William Roper Jr., the new chief executive officer of Mountain View, Calif.-based VeriSign, wants to streamline the company by selling off non-core businesses. His plan — sell or shut down, something I first reported back in August. At the time, VeriSign had no plans to sell off its content delivery network business, but it seems like things have changed.
Roper Jr. recently outlined his plan for Wall Street analysts and investors. His presentation prompted Dan Rayburn to do some digging and report that VeriSign’s Kontiki CDN business was up for sale as well, with Limelight Networks as one of the potential acquirers.
While VeriSign stated that it would review its content delivery offering over the next six months and decide whether or not to keep it, the CDN business is already being shopped around to other CDNs and content companies who many want to own their own network.
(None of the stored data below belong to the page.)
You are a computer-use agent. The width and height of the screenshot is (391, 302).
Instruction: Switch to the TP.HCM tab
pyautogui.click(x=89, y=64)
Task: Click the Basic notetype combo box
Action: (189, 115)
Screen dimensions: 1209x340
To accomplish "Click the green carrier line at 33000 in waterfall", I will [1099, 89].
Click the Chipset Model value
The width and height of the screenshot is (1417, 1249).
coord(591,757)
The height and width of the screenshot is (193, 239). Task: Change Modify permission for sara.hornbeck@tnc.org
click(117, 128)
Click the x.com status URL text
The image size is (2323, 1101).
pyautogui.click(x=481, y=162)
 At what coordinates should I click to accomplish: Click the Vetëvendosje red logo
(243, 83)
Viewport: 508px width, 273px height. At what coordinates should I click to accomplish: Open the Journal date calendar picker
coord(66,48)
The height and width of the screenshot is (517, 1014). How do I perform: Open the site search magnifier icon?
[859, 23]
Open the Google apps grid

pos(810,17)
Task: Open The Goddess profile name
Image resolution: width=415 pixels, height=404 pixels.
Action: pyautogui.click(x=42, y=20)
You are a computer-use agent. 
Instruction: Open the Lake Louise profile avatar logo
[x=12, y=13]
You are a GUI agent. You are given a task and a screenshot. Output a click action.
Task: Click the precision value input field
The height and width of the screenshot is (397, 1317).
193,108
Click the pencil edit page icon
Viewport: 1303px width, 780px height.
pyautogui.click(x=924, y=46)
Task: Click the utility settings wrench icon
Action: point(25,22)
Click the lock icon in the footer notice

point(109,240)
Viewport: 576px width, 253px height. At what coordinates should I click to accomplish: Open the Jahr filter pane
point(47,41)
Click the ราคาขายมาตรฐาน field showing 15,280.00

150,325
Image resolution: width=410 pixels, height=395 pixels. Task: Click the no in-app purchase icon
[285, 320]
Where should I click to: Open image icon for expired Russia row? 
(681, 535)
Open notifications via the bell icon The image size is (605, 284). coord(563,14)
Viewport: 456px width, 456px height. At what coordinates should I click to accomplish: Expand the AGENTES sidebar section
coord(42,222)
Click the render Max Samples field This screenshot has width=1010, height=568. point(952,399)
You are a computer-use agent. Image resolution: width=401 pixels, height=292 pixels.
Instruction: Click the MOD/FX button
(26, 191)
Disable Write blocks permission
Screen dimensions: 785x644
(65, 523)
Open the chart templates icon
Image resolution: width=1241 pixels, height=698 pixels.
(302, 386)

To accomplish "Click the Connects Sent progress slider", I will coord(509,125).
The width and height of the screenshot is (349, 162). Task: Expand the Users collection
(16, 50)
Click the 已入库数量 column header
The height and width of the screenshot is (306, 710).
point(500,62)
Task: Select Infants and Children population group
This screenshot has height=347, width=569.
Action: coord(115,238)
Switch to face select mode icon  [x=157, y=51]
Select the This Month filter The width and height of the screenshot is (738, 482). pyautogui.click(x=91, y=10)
While I have been able to confirm that the Kontiki business is on the block, I have come up empty-handed on the identity of a likely buyer. Kontiki is based on peer-to-peer technology and could be a good fit for any number of CDN operators out in the market. A source familiar with VeriSign told me that the reason this business is up for sale is because the company realizes that CDNs are a highly competitive business, and it would need a lot of money to compete with powerhouses like Akamai. Others, like Level 3, are taking an even more aggressive scorched earth approach, which could become a problem for some of the smaller players. (Related: CDN Madness Cometh?)
VeriSign bought Kontiki in March 2006 for around $62 million. Rayburn reports that VeriSign is going to close 2007 at around $8 million in sales, though my sources tell me that the number is actually higher. Given that Internap paid eight times projected revenues for VitalStream, VeriSign theoretically could get more than the $62 million it paid for Kontiki.